#### Apply what you read:
1/ Using the Design Week text below, decide whether each statement agrees with it, answering yes or no and quoting the words that decide it. (a) The Design Council of Saskatchewan holds Design Week every year. (b) Omar Gandhi is based in Halifax. (c) Jason Kasper gives his Regina talk on Wednesday night.
2/ Name every discipline of professional design that the Design Week text below says the event showcases.
3/ Reproduce, word for word, the stretch of the Design Week text below from "- Halifax-based Omar" through "any Saskatchewan consumer.".

#### Source document:
=======
Design Week is a unique event in Saskatchewan that showcases six different disciplines of professional design: architecture, planning, engineering & geoscience, graphic design, interior design and landscape architecture. Put on every other year by the Design Council of Saskatchewan, the Week’s events typically include a speaker series, an awards exhibition and gala, lunch & learns, films, tours and workshops. It’s sort of a semi-annual “Little Bauhaus on the Prairie” whose (largely free) events are aimed not only at professional and aspiring designers in Saskatchewan, but the general public as well, who may want to learn to think more critically about design and its role in our day-to-day lives.
This year’s speaker series features four world-class Canadian designers representing four very different design disciplines.
- Halifax-based Omar Gandhi, one of eastern Canada’s most acclaimed young architects, is speaking on Monday night about his striking and contemporary – yet humble and regionally inspired – architectural design.
- Tuesday night features Ian Brignell, a Toronto-based lettering, logo and font designer whose excellent work for such clients as Budweiser, Kashi, Smirnoff and Coca-Cola will be familiar to any Saskatchewan consumer.
- Jason Kasper is the founder and Principal of IDEATE Design Consulting, a Winnipeg interior design studio with a mandate to create innovative design solutions attainable to as many as possible. He was also an Adjunct Professor at the University of Manitoba, instructing in the area of design studio and professional practice. He speaks on Wednesday night in Saskatoon (and in Regina on Thursday evening).
=======
#### Data supplied:
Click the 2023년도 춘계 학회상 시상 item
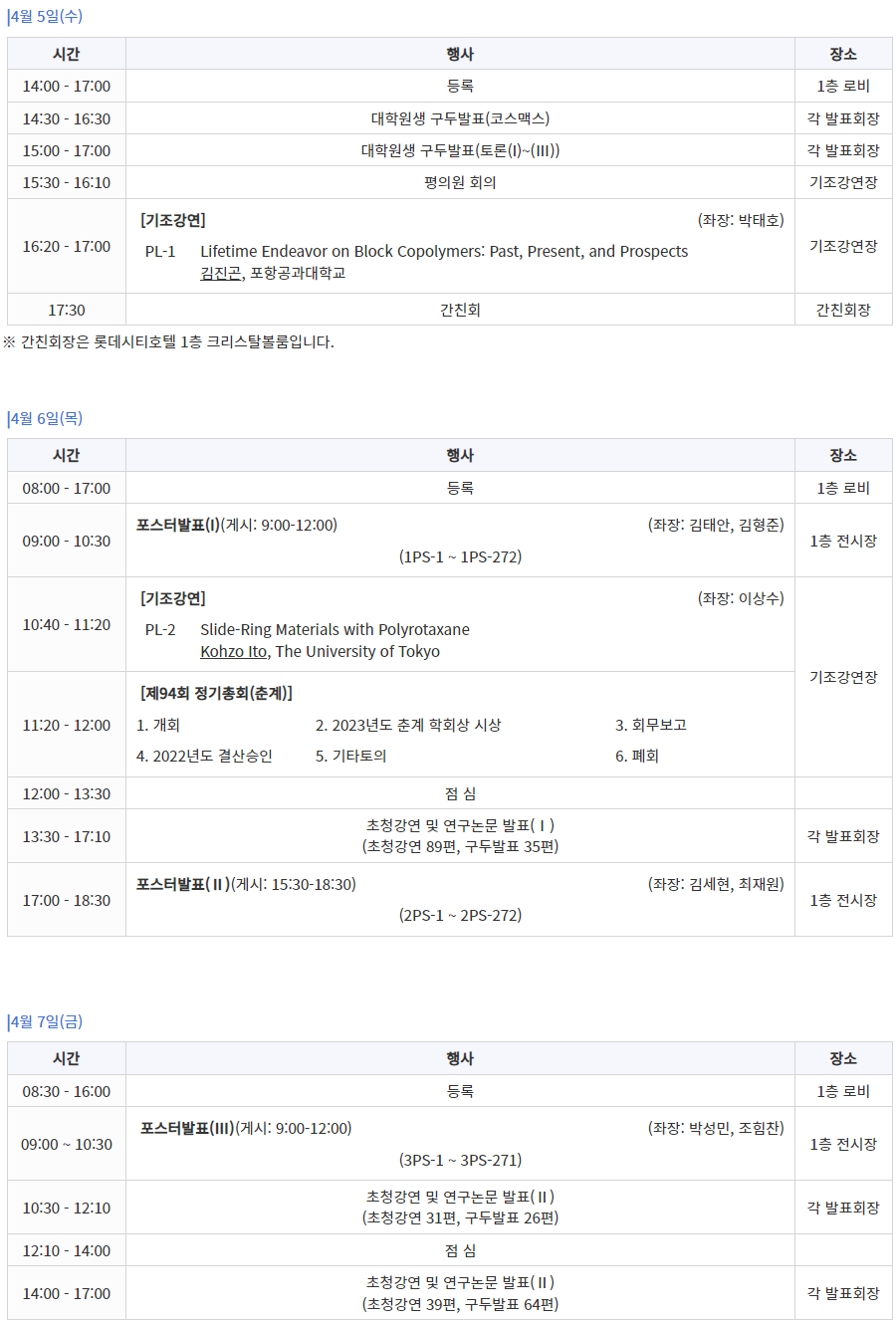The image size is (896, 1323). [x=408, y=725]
=======
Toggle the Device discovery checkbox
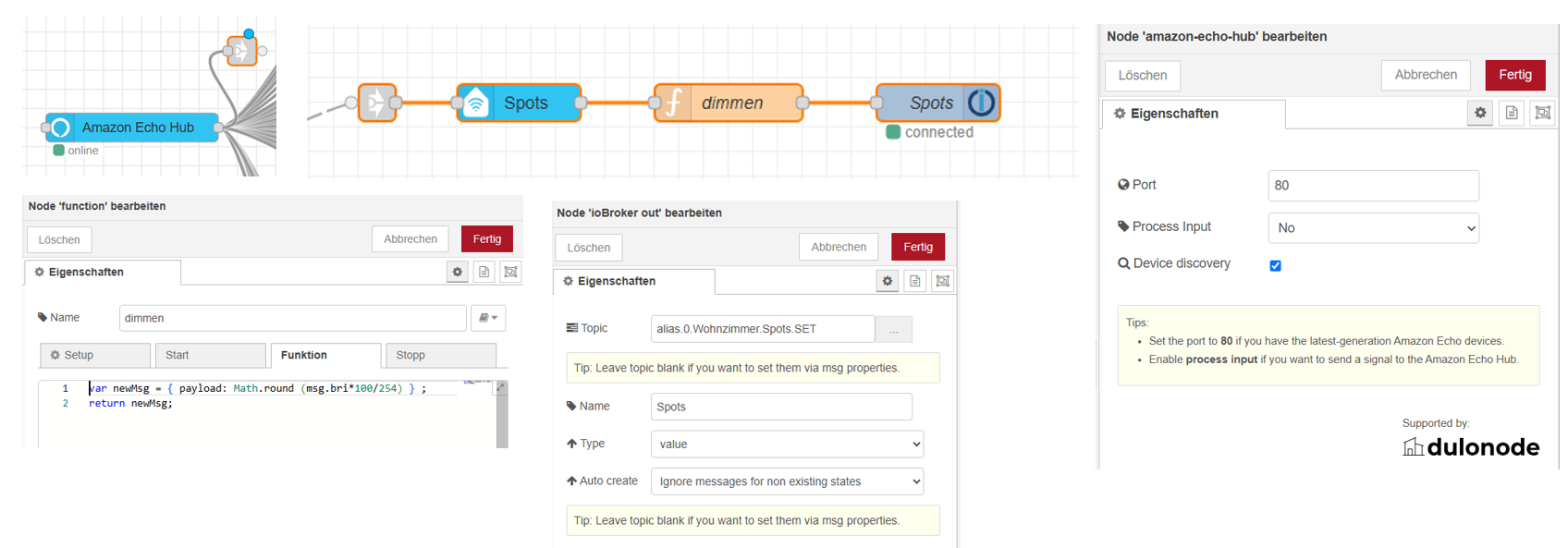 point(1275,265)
=======
#### Answers for the tasks:
1/
(a) No: "Put on every other year by the Design Council of Saskatchewan"
(b) Yes: "Halifax-based Omar Gandhi"
(c) No: "He speaks on Wednesday night in Saskatoon (and in Regina on Thursday evening)."

2/
- architecture
- planning
- engineering & geoscience
- graphic design
- interior design
- landscape architecture

3/
- Halifax-based Omar Gandhi, one of eastern Canada’s most acclaimed young architects, is speaking on Monday night about his striking and contemporary – yet humble and regionally inspired – architectural design.
- Tuesday night features Ian Brignell, a Toronto-based lettering, logo and font designer whose excellent work for such clients as Budweiser, Kashi, Smirnoff and Coca-Cola will be familiar to any Saskatchewan consumer.